[Saved entries]
* * * * * * * * *

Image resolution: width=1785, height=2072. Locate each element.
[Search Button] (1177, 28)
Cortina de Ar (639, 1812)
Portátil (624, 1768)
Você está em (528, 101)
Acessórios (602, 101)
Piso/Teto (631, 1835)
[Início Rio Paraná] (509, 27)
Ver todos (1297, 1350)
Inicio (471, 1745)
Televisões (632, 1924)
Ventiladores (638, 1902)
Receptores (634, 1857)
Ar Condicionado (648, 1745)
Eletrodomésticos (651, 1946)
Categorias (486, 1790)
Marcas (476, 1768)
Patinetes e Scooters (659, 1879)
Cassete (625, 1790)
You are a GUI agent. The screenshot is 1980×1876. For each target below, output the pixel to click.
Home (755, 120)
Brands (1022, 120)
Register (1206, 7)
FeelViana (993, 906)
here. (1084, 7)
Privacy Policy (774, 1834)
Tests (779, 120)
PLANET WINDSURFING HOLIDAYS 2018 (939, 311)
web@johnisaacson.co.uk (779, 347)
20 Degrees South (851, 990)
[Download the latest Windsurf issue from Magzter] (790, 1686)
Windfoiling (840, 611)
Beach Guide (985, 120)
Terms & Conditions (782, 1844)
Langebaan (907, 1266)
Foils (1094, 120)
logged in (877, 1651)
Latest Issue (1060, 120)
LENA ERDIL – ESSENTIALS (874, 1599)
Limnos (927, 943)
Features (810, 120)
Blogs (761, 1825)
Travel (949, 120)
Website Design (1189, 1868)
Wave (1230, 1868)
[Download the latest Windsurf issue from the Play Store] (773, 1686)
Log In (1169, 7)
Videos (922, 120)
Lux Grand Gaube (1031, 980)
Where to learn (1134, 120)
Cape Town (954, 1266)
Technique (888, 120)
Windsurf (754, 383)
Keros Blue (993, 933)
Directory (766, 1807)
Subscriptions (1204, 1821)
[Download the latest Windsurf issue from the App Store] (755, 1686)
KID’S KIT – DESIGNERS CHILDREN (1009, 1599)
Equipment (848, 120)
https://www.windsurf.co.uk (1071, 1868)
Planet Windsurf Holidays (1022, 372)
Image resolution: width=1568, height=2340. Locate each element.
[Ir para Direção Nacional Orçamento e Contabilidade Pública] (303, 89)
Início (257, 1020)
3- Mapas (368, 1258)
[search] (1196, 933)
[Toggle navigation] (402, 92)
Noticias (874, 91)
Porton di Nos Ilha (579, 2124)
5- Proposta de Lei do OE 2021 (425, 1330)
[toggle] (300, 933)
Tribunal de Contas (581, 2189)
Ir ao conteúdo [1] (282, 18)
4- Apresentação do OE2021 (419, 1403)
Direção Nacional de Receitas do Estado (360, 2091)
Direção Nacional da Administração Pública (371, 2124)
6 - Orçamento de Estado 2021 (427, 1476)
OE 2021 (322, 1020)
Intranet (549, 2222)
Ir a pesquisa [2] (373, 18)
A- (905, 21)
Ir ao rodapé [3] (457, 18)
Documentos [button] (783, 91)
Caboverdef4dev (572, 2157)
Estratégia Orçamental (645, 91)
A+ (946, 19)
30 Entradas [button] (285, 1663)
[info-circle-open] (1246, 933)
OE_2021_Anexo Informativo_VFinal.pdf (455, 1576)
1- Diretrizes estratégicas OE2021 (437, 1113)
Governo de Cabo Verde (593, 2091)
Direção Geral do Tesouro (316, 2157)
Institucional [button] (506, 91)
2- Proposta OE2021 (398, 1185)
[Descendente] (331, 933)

* * * * * * * * *

BRIEF
All of the data above needs to be transcribed verbatim.

ANSWER BELOW
Image resolution: width=1785, height=2072. Locate each element.
[Search Button] (1177, 28)
Cortina de Ar (639, 1812)
Portátil (624, 1768)
Você está em (528, 101)
Acessórios (602, 101)
Piso/Teto (631, 1835)
[Início Rio Paraná] (509, 27)
Ver todos (1297, 1350)
Inicio (471, 1745)
Televisões (632, 1924)
Ventiladores (638, 1902)
Receptores (634, 1857)
Ar Condicionado (648, 1745)
Eletrodomésticos (651, 1946)
Categorias (486, 1790)
Marcas (476, 1768)
Patinetes e Scooters (659, 1879)
Cassete (625, 1790)
You are a GUI agent. The screenshot is 1980×1876. For each target below, output the pixel to click.
Home (755, 120)
Brands (1022, 120)
Register (1206, 7)
FeelViana (993, 906)
here. (1084, 7)
Privacy Policy (774, 1834)
Tests (779, 120)
PLANET WINDSURFING HOLIDAYS 2018 (939, 311)
web@johnisaacson.co.uk (779, 347)
20 Degrees South (851, 990)
[Download the latest Windsurf issue from Magzter] (790, 1686)
Windfoiling (840, 611)
Beach Guide (985, 120)
Terms & Conditions (782, 1844)
Langebaan (907, 1266)
Foils (1094, 120)
logged in (877, 1651)
Latest Issue (1060, 120)
LENA ERDIL – ESSENTIALS (874, 1599)
Limnos (927, 943)
Features (810, 120)
Blogs (761, 1825)
Travel (949, 120)
Website Design (1189, 1868)
Wave (1230, 1868)
[Download the latest Windsurf issue from the Play Store] (773, 1686)
Log In (1169, 7)
Videos (922, 120)
Lux Grand Gaube (1031, 980)
Where to learn (1134, 120)
Cape Town (954, 1266)
Technique (888, 120)
Windsurf (754, 383)
Keros Blue (993, 933)
Directory (766, 1807)
Subscriptions (1204, 1821)
[Download the latest Windsurf issue from the App Store] (755, 1686)
KID’S KIT – DESIGNERS CHILDREN (1009, 1599)
Equipment (848, 120)
https://www.windsurf.co.uk (1071, 1868)
Planet Windsurf Holidays (1022, 372)
Image resolution: width=1568, height=2340. Locate each element.
[Ir para Direção Nacional Orçamento e Contabilidade Pública] (303, 89)
Início (257, 1020)
3- Mapas (368, 1258)
[search] (1196, 933)
[Toggle navigation] (402, 92)
Noticias (874, 91)
Porton di Nos Ilha (579, 2124)
5- Proposta de Lei do OE 2021 (425, 1330)
[toggle] (300, 933)
Tribunal de Contas (581, 2189)
Ir ao conteúdo [1] (282, 18)
4- Apresentação do OE2021 (419, 1403)
Direção Nacional de Receitas do Estado (360, 2091)
Direção Nacional da Administração Pública (371, 2124)
6 - Orçamento de Estado 2021 (427, 1476)
OE 2021 (322, 1020)
Intranet (549, 2222)
Ir a pesquisa [2] (373, 18)
A- (905, 21)
Ir ao rodapé [3] (457, 18)
Documentos [button] (783, 91)
Caboverdef4dev (572, 2157)
Estratégia Orçamental (645, 91)
A+ (946, 19)
30 Entradas [button] (285, 1663)
[info-circle-open] (1246, 933)
OE_2021_Anexo Informativo_VFinal.pdf (455, 1576)
1- Diretrizes estratégicas OE2021 (437, 1113)
Governo de Cabo Verde (593, 2091)
Direção Geral do Tesouro (316, 2157)
Institucional [button] (506, 91)
2- Proposta OE2021 (398, 1185)
[Descendente] (331, 933)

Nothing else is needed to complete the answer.